--- Dataset content Enclosed Below ---

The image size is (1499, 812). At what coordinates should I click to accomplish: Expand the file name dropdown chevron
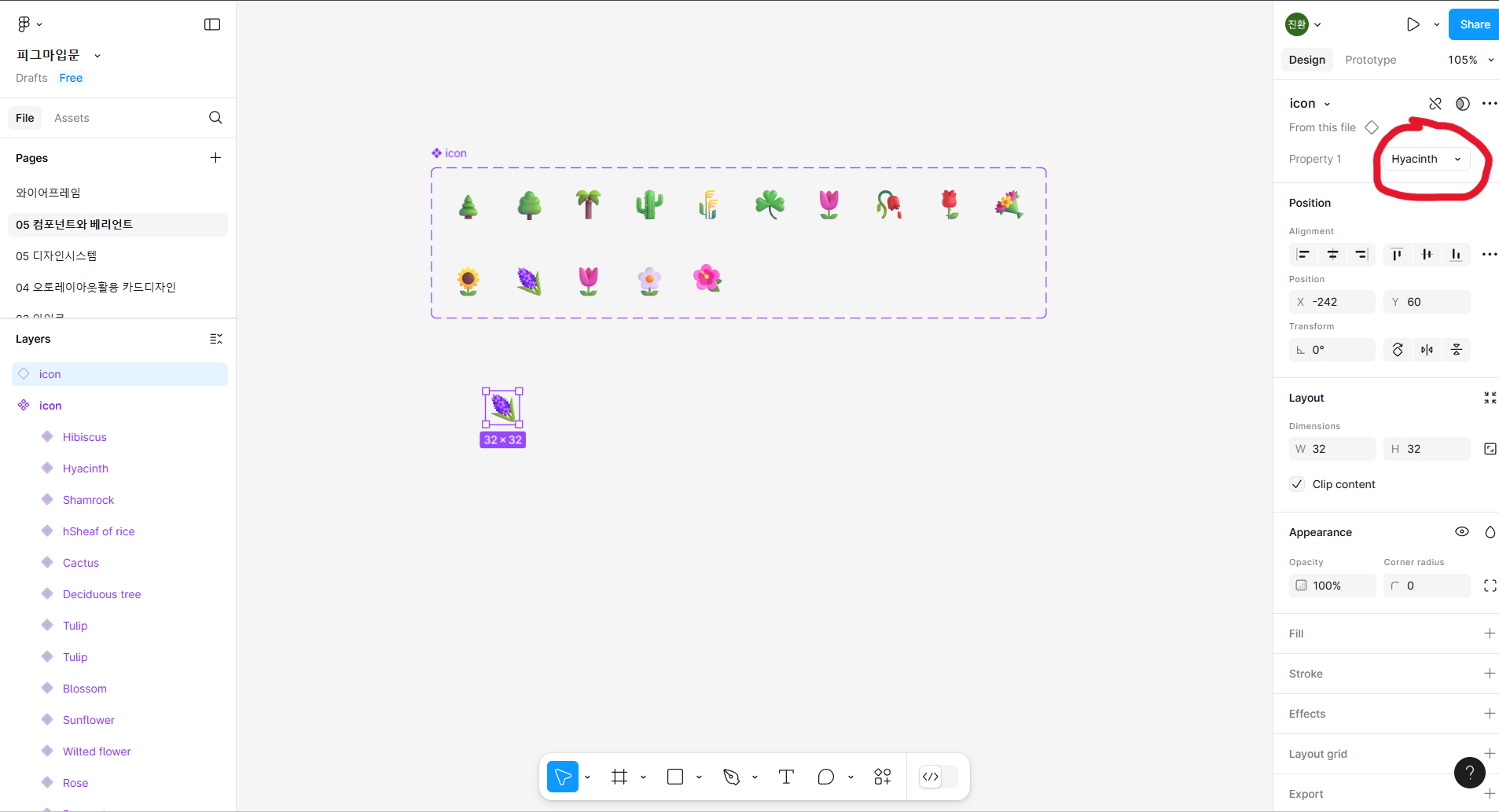pos(97,56)
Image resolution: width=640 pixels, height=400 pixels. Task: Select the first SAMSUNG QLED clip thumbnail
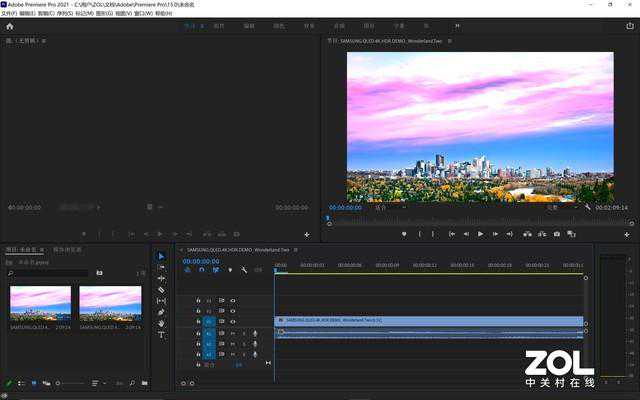40,303
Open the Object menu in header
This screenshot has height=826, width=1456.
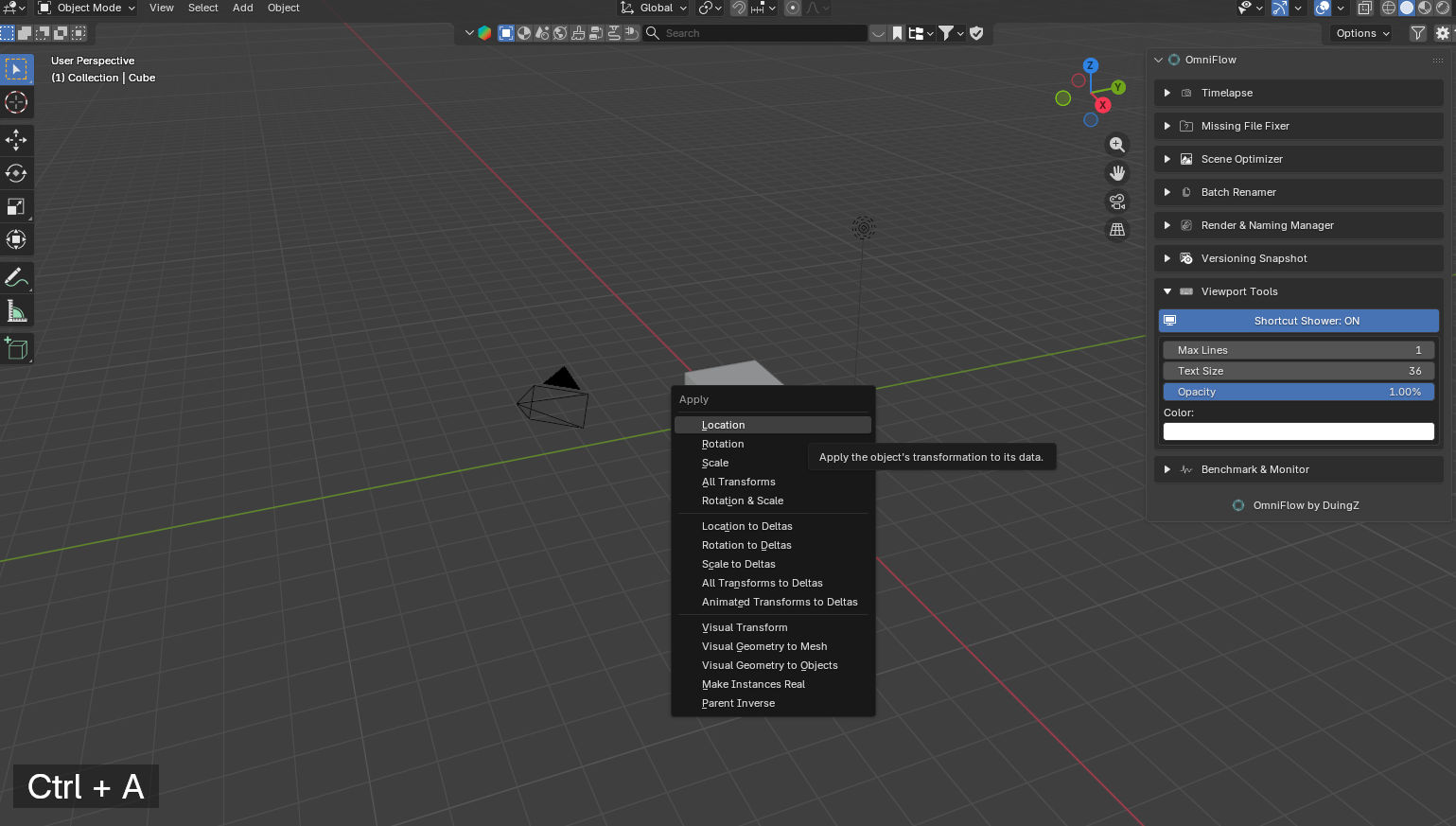point(283,8)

--- End of Enclosed Dataset content ---

What you will do: Copy every line above exactly, leaving no picture in the copy.

Reply to the task:
The image size is (1499, 812). At what coordinates should I click to accomplish: Expand the file name dropdown chevron
pos(97,56)
Image resolution: width=640 pixels, height=400 pixels. Task: Select the first SAMSUNG QLED clip thumbnail
40,303
Open the Object menu in header
This screenshot has height=826, width=1456.
point(283,8)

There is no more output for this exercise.